**Exercise prompt**
If a line of the records holds the word "agent", copy it out.

**Data records**
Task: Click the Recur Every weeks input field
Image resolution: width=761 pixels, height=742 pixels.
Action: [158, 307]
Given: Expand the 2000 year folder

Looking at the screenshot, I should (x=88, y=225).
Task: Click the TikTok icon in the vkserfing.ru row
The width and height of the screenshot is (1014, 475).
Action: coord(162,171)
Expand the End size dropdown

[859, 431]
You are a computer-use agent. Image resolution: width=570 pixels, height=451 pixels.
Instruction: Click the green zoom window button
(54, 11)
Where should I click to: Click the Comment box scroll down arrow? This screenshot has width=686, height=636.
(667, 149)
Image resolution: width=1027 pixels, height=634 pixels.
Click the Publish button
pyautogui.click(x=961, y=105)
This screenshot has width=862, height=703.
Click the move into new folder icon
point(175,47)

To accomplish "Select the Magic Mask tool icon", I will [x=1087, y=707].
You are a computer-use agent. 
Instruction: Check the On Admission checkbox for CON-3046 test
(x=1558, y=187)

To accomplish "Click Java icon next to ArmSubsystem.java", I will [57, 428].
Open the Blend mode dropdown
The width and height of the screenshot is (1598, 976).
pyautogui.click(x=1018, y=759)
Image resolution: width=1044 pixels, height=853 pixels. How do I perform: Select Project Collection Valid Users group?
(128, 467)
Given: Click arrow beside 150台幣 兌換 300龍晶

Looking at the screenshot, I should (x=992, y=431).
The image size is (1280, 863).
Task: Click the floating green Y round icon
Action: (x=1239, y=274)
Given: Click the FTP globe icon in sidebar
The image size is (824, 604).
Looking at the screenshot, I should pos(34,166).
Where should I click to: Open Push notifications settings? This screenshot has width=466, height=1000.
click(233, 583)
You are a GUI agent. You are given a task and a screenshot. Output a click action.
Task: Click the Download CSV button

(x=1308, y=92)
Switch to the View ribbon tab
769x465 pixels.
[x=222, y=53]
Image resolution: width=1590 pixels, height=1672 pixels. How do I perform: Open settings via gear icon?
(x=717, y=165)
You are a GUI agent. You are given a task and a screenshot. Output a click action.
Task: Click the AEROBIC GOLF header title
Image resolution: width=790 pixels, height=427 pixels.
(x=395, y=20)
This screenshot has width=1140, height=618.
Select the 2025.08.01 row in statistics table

**Task response**
You are a computer-use agent. Image resolution: width=570 pixels, height=451 pixels.
You are a computer-use agent. 
You are a GUI agent. You are given a task and a screenshot. Output a click action.
You are a GUI agent. You are given a task and a screenshot. Output a click action.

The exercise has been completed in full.